The Celia group extended their earlier modeling work and developed a two-phase model (aqueous-based liquid fracking fluid and resident natural gas) to simulate the time period immediately following the fracking, including the shut-in period, and the subsequent longer period associated with production of gas (Figure 2.1.1). This modeling is based on an open-source, full reservoir simulator (MRST), and includes all relevant fluid flow processes, including capillary hysteresis. Detailed water injection and production data were made available for several wells in the Horn River Formation in British Columbia, and those data were used to test the model. Results showed very good matches to the amount of water remaining underground as well as the timing of the water that does flow back to the surface. The two-phase model also produces excellent matches with gas production data. These comparisons between model and data give confidence that the model produces useful results.

Figure 2.1.1. Illustration of horizontal shale gas well (top) with the model representation below it. The model representation includes the dark gray inner region representing the propped fracture, which contributes to fracking fluid imbibition and subsequent gas flow, and the light gray unpropped region that opens during fracking fluid injection but closes afterward. The dashed orange box shows the numerical model domain. Red arrows denote gas flow and blue arrows denote fracking fluid flow. Not to scale2.

In terms of the fate of the fracking fluid that remains underground, simulation results show that very strong capillary imbibition into the shale rock matrix leads to large amounts of fracking fluid being imbibed into the rock (Figure 2.1.2). Capillary hysteresis enhances the strong underlying capillarity in the rock and leads to almost all of the imbibed liquid remaining in the rock matrix during the gas production process. This result appears to be robust across a range of parameters including different representations of the capillary pressure functions.

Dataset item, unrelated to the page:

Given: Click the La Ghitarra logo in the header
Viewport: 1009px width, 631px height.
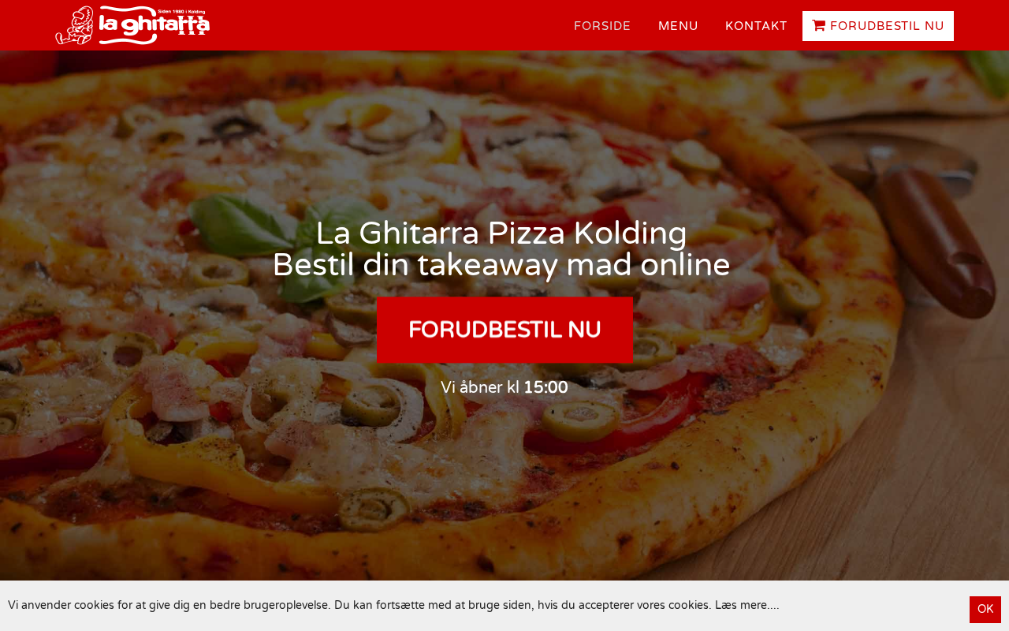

Figure 2.1.2. Water volume in the subsurface as a percentage of total volume injected. The graph shows total water (Sum) and the distribution of that total between the fractures and the matrix. The time period (2) is the shut-in period, and the later time (3) is the gas production period. Notice that even after gas production begins, water continues to imbibe from the fractures into the matrix2.

These overall results show that the large volume of fracking fluid that remains underground is imbibed strongly into the host rock and remains there in the long term, therefore posing very little risk in terms of migration out of the shale production zone.


References

1 Edwards, R.W.J. and M.A. Celia, 2018. Shale Gas Well, Hydraulic Fracturing, and Formation Data to Support Modeling of Gas and Water Flow in Shale Formations. Water Resources Research, in revision.

2 Edwards, R.W.J., F. Doster, M.A. Celia, and K.W. Bandilla, 2017. Numerical Modeling of Gas and Water Flow in Shale Gas Formations with a Focus on the Fate of Hydraulic Fracturing Fluids. Env. Sci. and Tech. 51(23): 13779-13787. doi: 10.1021/acs.est.7b03270.